The essential elements of the offense of Count II include the defendant’s misuse, that is, the paying over, of money “belonging to Buchanan County.” Therefore, the prosecutor had to prove beyond a reasonable doubt that the money that Mr. Conway took from the cash drawer on January 7, 1986, belonged to the county. He failed to prove that or to prove facts from which the jury could reasonably have inferred that.

The state’s evidence established that the checks and cash regularly collected and placed in the cash drawer included money that did not belong to the county, that is, the money collected for the sale of the plat books, “the money for maps,” Ms. Hess-meyer described. That money was not “collected” by the clerk within the meaning of § 576.040. For some unexplained reason, the prosecutor, who knew that the cash drawer contained the plat book sales’ receipts that did not belong to the county, made no attempt at all to prove that the money the defendant “borrowed” was county money rather than plat book money.

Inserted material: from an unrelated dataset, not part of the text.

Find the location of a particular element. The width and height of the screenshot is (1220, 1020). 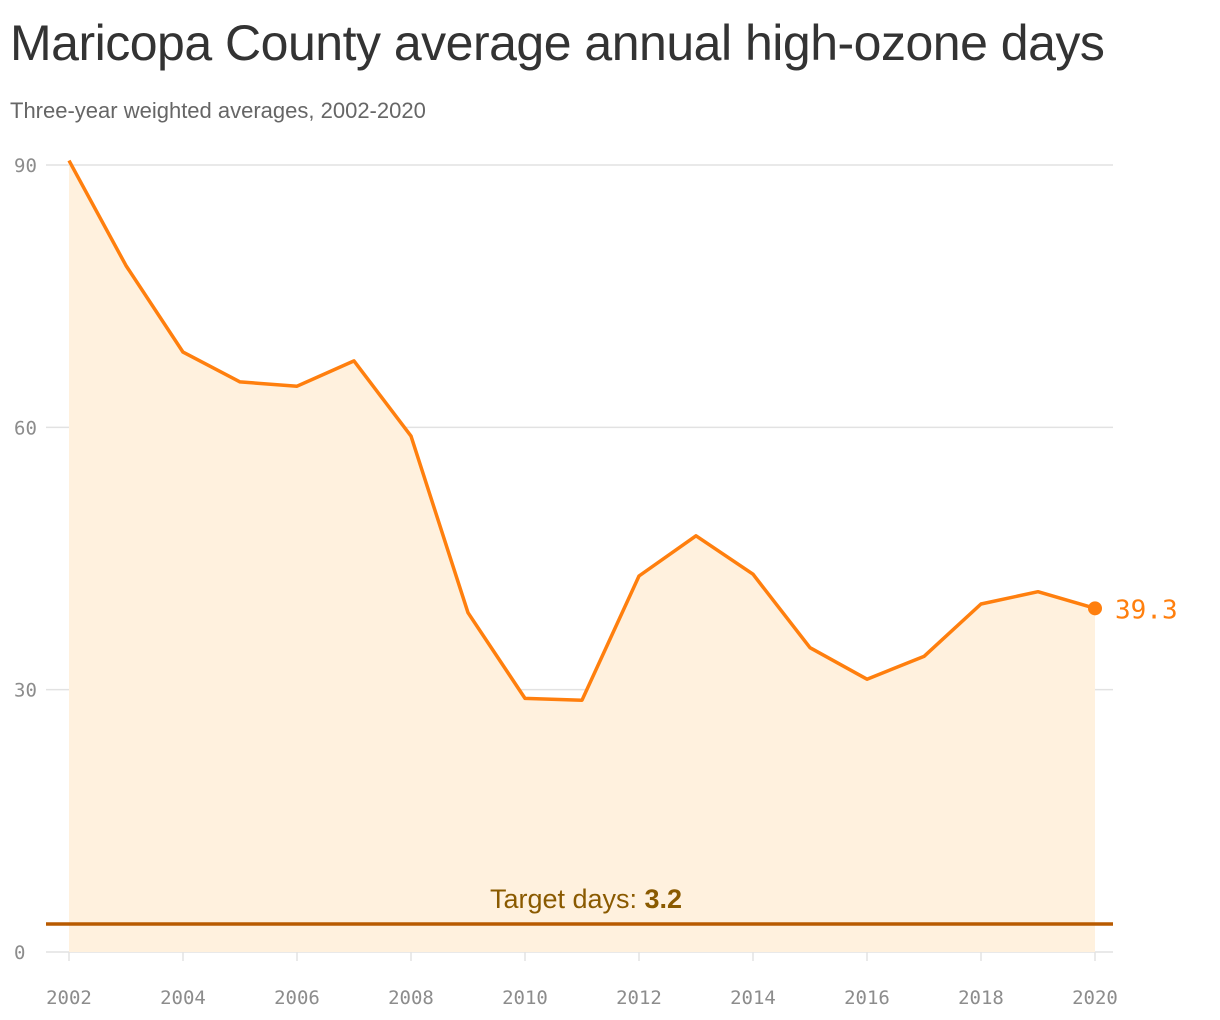

x-tick-label: 2020 is located at coordinates (1095, 998).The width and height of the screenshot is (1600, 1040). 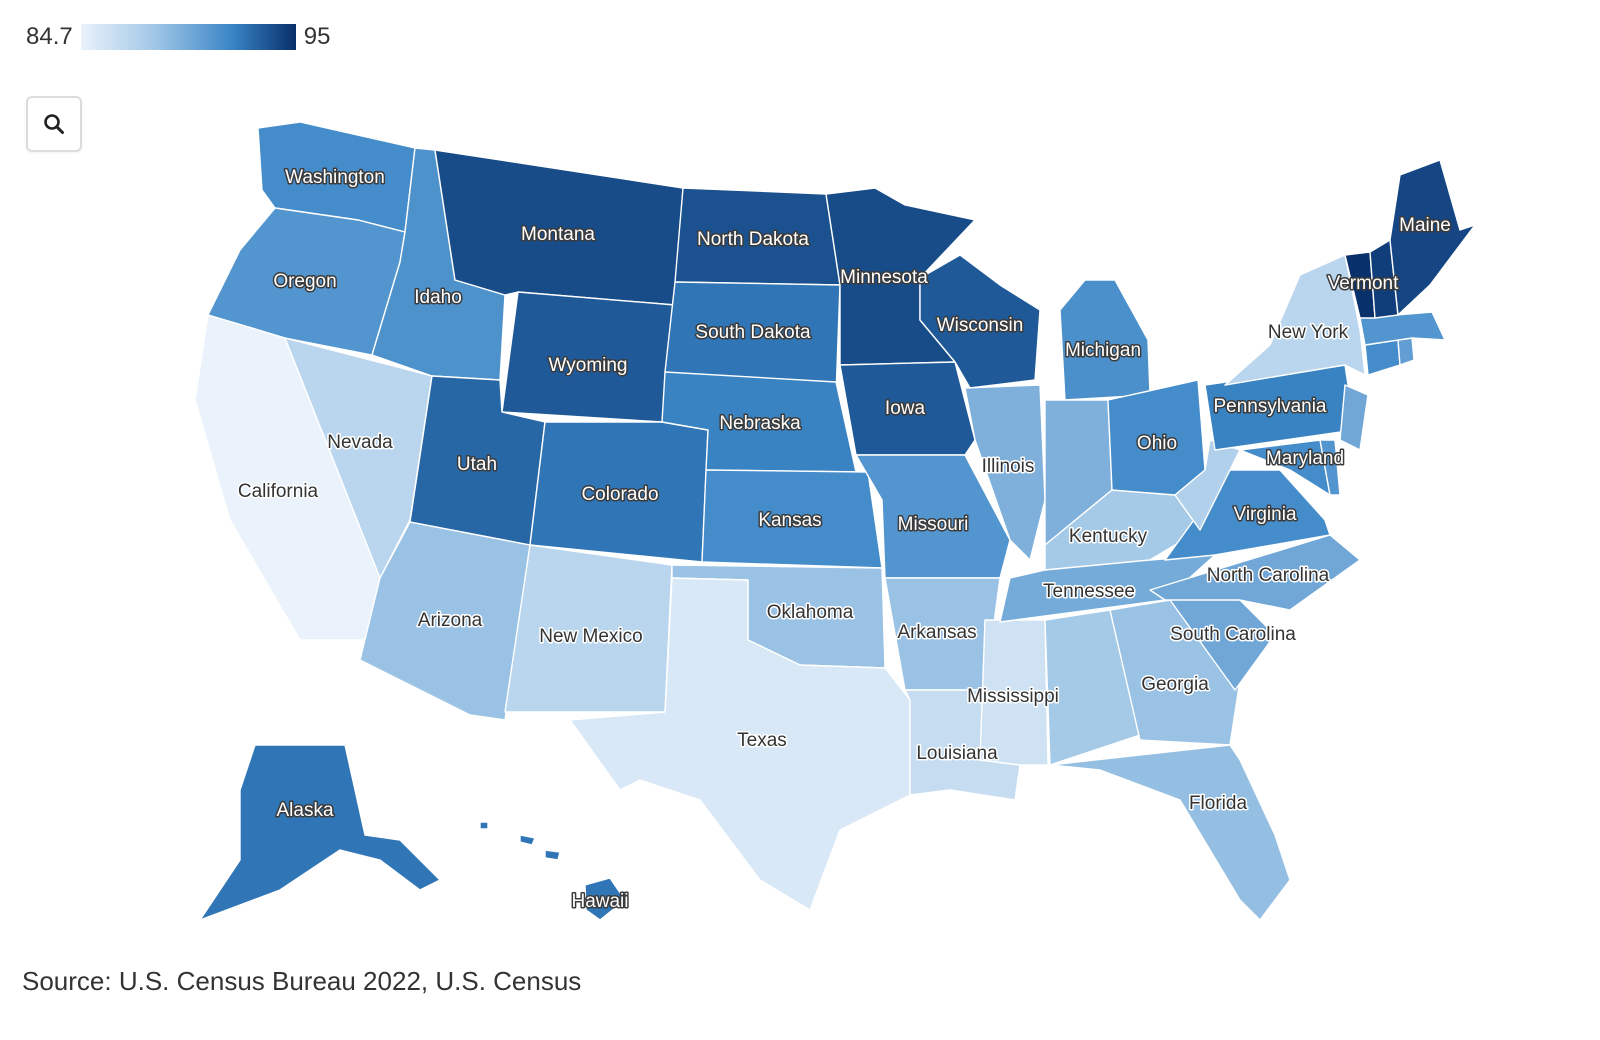 I want to click on state-wisconsin, so click(x=980, y=322).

*169Even worse, the special prosecutor made no effort to prove that any money in the drawer on January 7, 1986, belonged to the county or that no money in the drawer that day came from sale of the plat books. The record shows that he knew that plat book money went into that drawer, but he made no attempt to show that less than forty-seven dollars came from the sales of plat books. In fact, although the cash receipts journal, the daily deposit slips and the duplicates of receipts issued by the clerk’s office would have shown how much county money had been received on January 7, 1986, the prosecutor adduced none of those records in evidence to show that the clerk’s office had collected even one dollar of county money and put it in the drawer on that day. Thus, for all the evidence showed, no county money had gone into the drawer on January 7 and the clerk had duly deposited all collections for Thursday and Friday, January 2 and 3 and Monday, January 6, in accordance with daily practice by the close of business on January 6.

In view of the insufficiency of the evidence to establish beyond a reasonable doubt that defendant Conway misused any money belonging to Buchanan County on January 7, 1986, we reverse the judgment and order the defendant discharged.

All concur.

. All sectional citations refer to Missouri Revised Statutes, 1986.

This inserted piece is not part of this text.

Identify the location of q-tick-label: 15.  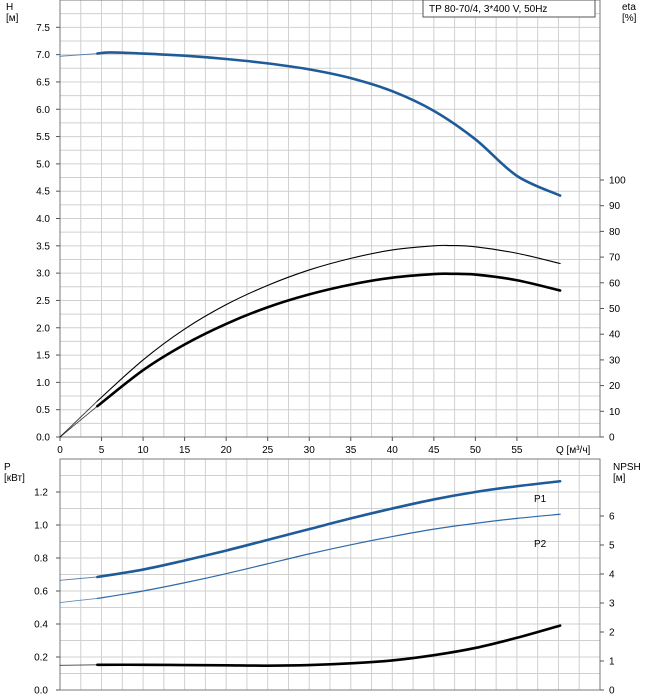
(185, 450).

. Missouri statutes impose no duty upon the county clerk to handle the sale of or to collect and account to the commission for the sale of such plat books. Defendant Conway, whose testimony we may not and do not consider, said that the commission compiles a plat book, sells advertising in it and sells the books to the public. "They asked us if we would make them available to the public by having some in our office_” The books sold for $10.00 each. *167Sixty to eighty dollars in cash from those sales accumulated in the cash drawer.

. After a special audit in August, 1986, the clerk's office stopped depositing its collections into its own bank account and instead began turning over its daily collections to the county treasurer at the end of each work day.